Voice Disorders - Laryngology
BOTOX injections for dysphonia / laryngeal spasm
Gastroesophageal reflux disease (GERD)
Professional singers and speakers
Gastroesophageal Reflux Disease (GERD)
Although acid reflux (when stomach acid washes up and irritates your throat) is a disorder of the stomach and esophagus, some of its symptoms can present as problems in the throat. Chronic cough, hoarseness, sensation of "a lump in the throat", trouble swallowing, sour or acid taste or recurrent sore throat are some of the symptoms that may lead to a consultation with an otolaryngologist.
You can ease your symptoms by making some simple diet and lifestyle changes. Try these tips:
- Avoid fatty foods and spicy foods; eat fewer acidic foods, such as citrus and tomato-based foods;
- Limit alcohol, caffeine and fizzy beverages and try limiting chocolate.
- Eat dinner 3-4 hours before you lie down and do not snack after dinner.
- Raising your head and upper body by 6" to 8" helps limit reflux when you are lying down. Place a foam wedge under the head of your mattress.
- Lose weight if you need to
- Don't exercise near bedtime
- Limit aspirin and ibuprofen
- Avoid tight-fitting clothes, such as pants or pantyhose with tight waistbands
- Stop smoking
If necessary, there may be medication that can help you. In some cases you may be referred to a general surgeon or a gastroenterologist (a doctor who treats digestive problems) for more tests and treatment.
Botox Injections for Dysphonia
Patients with voice disorders, particularly trouble with swallowing and a condition known as spasmodic dysphonia, are treated in our office.
Spasmodic dysphonia is a neurologic disorder that science does not yet know the cause or exactly how it works. There seems to be some emerging research that points to a problem in the feedback loop between the brain and the voice box. This may result in a spasm of the muscles that bring the vocal folds together for speaking.
We have been treating this disorder with Botox injections for over 15 years and have had over a 90% success rate. These are simple office procedures that are done utilizing the latest equipment, particularly with electromyography to target the specific muscles that are causing the problem. The medication works by weakening the muscle into which it is injected. The botulinum injection is only temporary and you need to make a return trip for another injection.
Care of the Professional Voice
Care of the professional voice is a multifaceted process, starting with state-of-the art diagnostic technique, speech therapy and medical/surgical treatment.
Voice disorders range from overuse of certain muscles, known as muscle tension dysphonia, to scarring of the vibrating membrane of the vocal cord.
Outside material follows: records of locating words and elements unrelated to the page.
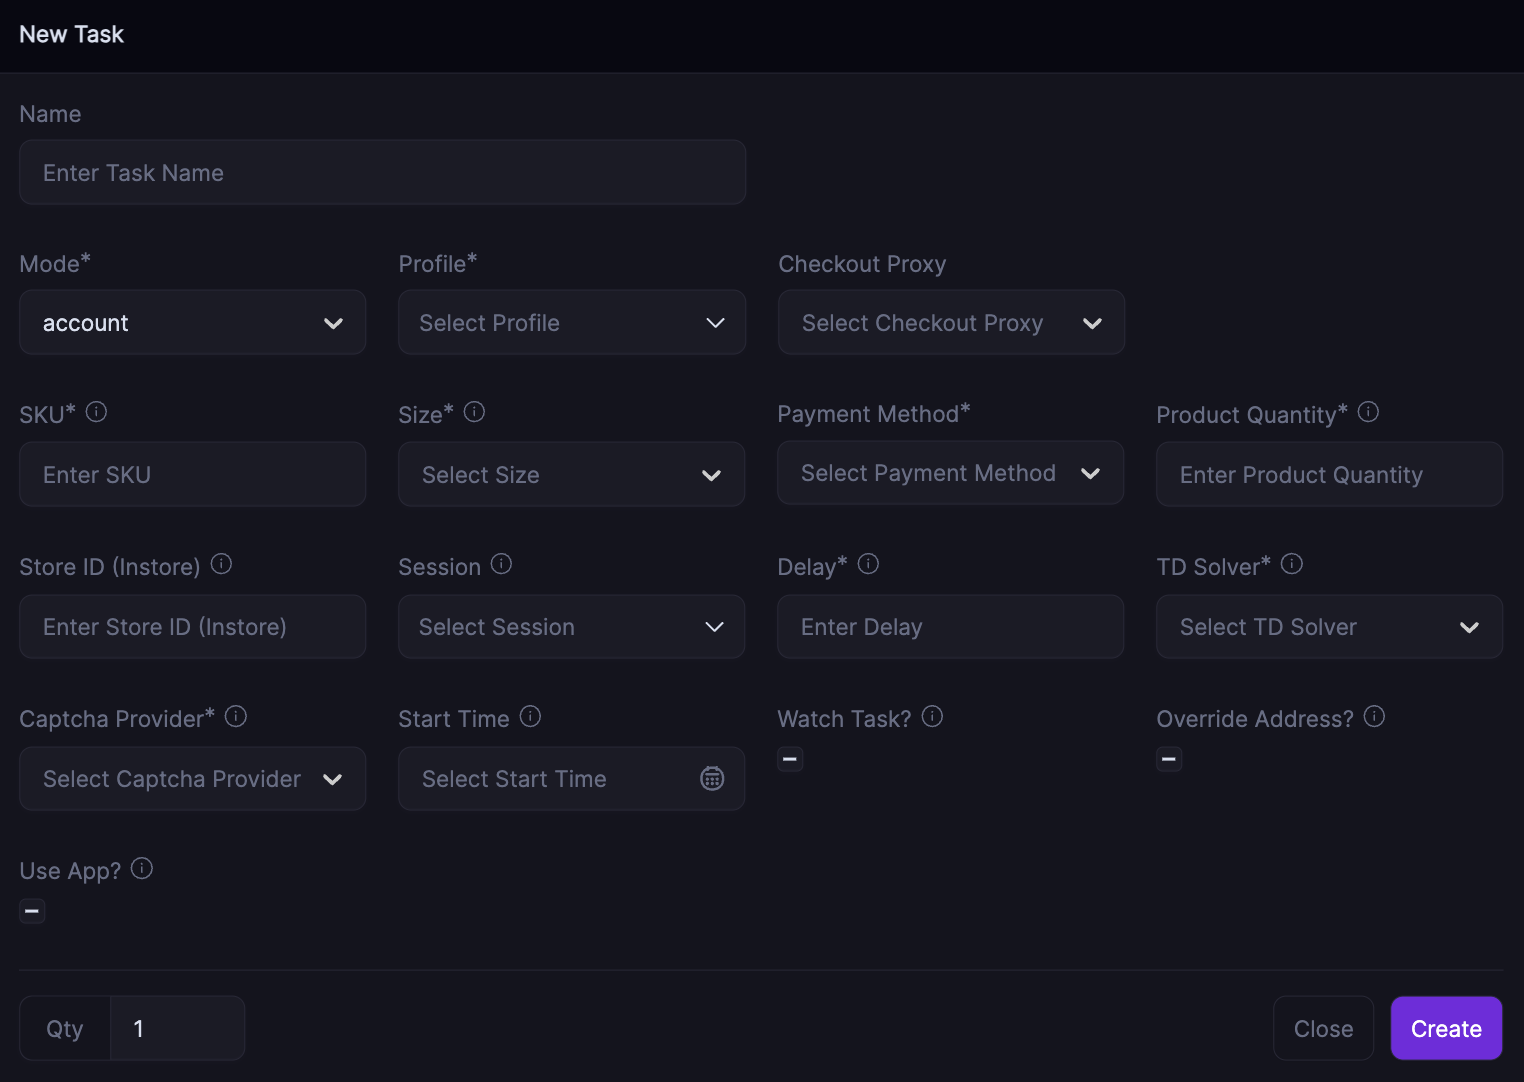1524x1082 pixels.
Task: Open the Select TD Solver dropdown
Action: 1328,627

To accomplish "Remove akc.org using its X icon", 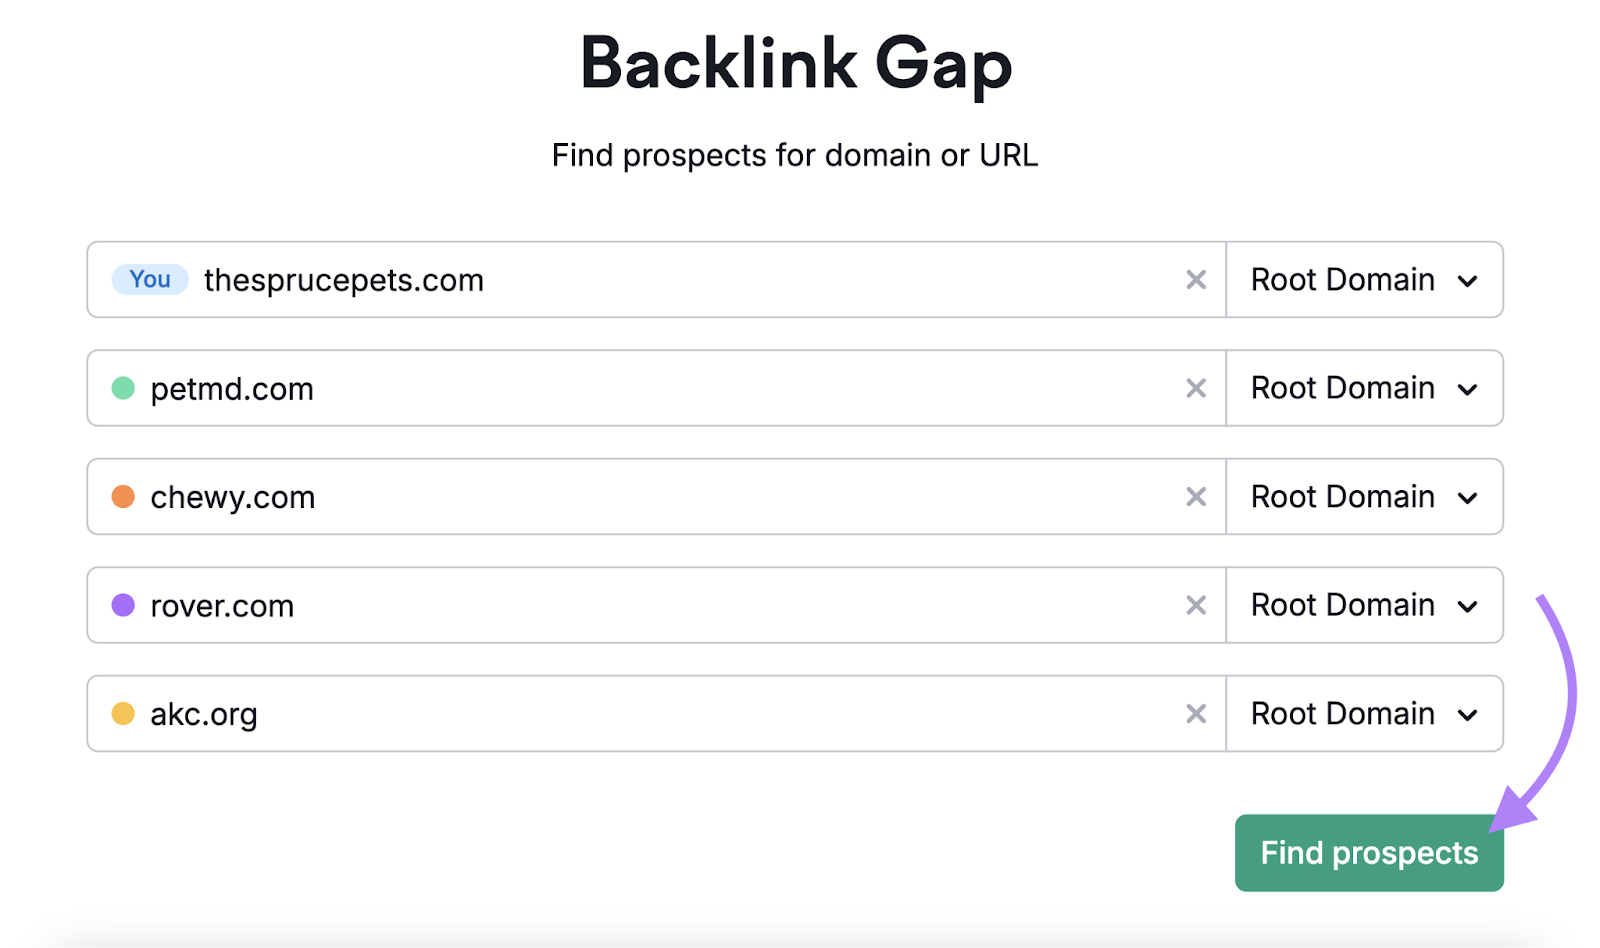I will click(x=1195, y=714).
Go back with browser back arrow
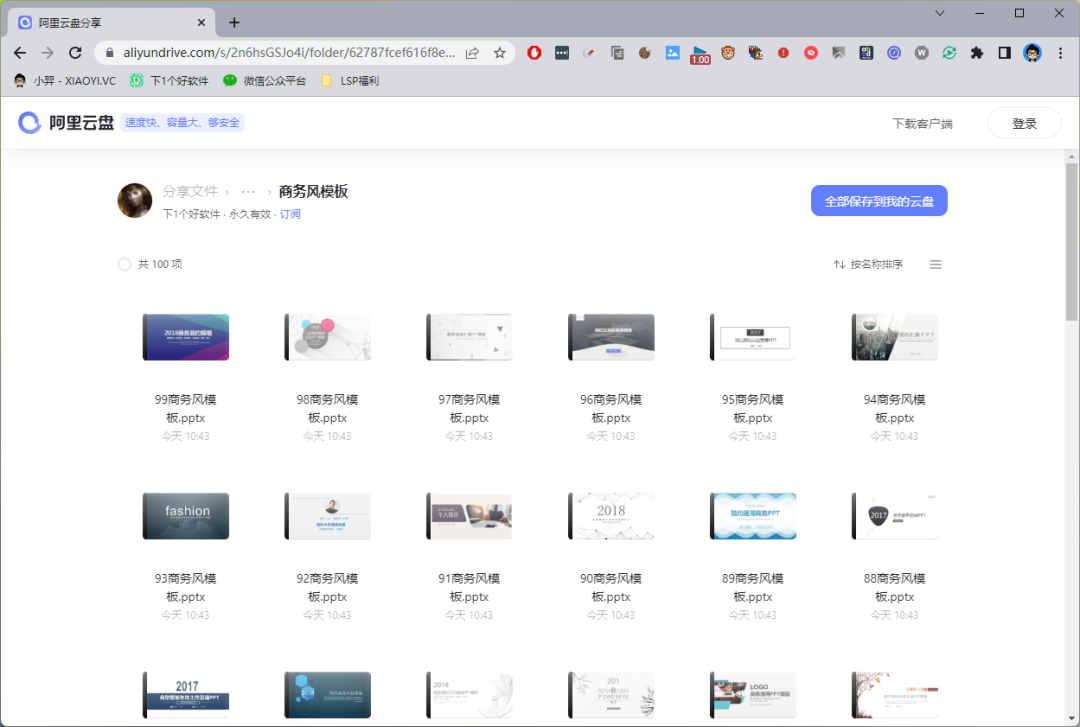Screen dimensions: 1080x727 click(20, 53)
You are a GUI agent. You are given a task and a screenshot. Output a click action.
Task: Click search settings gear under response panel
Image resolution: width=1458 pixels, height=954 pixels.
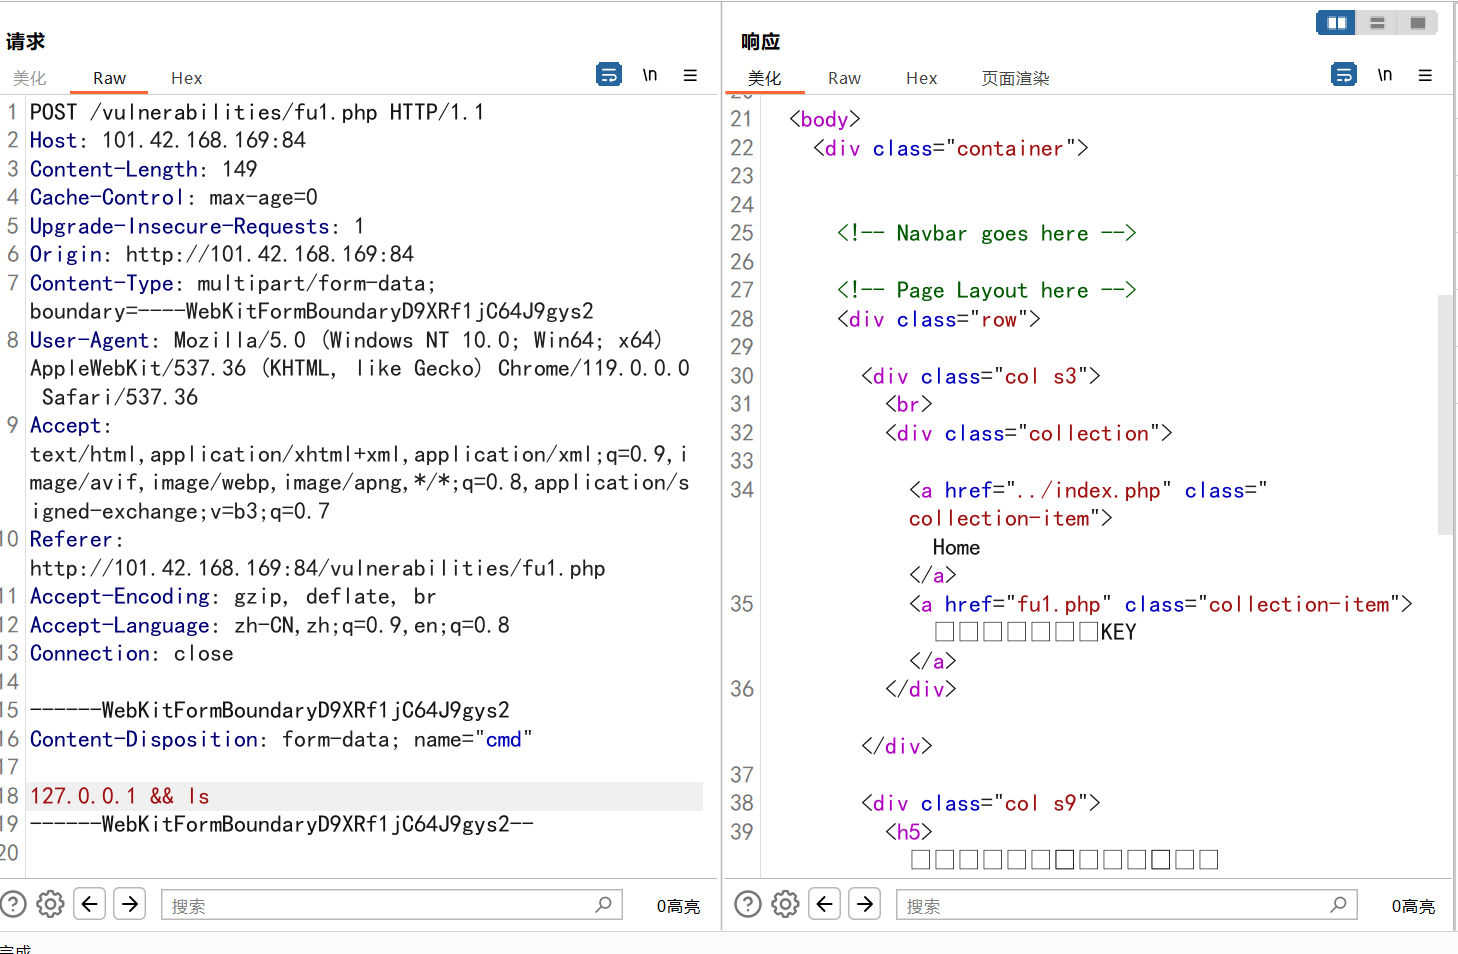[785, 904]
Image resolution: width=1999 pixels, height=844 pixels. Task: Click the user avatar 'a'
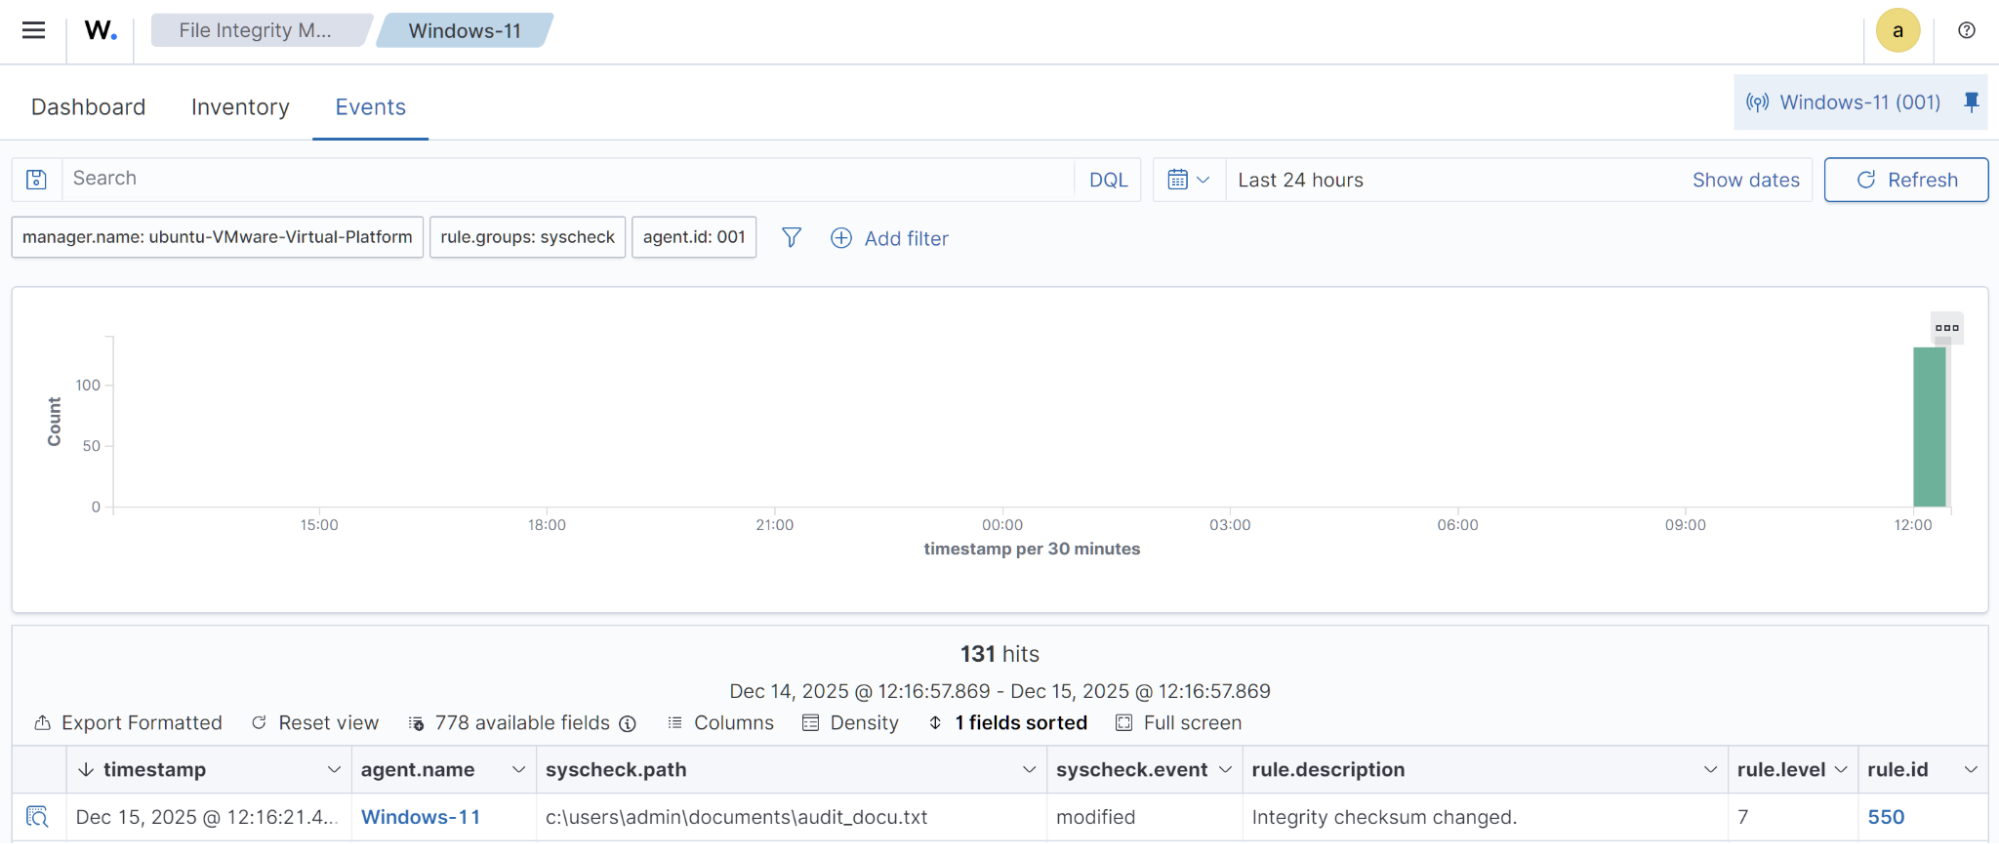[x=1897, y=30]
The latter category includes singers' nodules, vocal cord polyps and tethering of the vibrating membrane to the underlying muscle (sulcus vocalis). Singers' nodules, which are most common, are curable with speech therapy in over 95% of cases. Polyps and sulcus vocalis require out-patient surgery in order to restore the normal vibratory function of the vocal cord. Speech therapy is often used after this surgery to help prevent recurrence.
Our office provides the newest technology in diagnosing vocal cord problems. Along with our laryngologist, we can provide our patients with speech and singing therapy.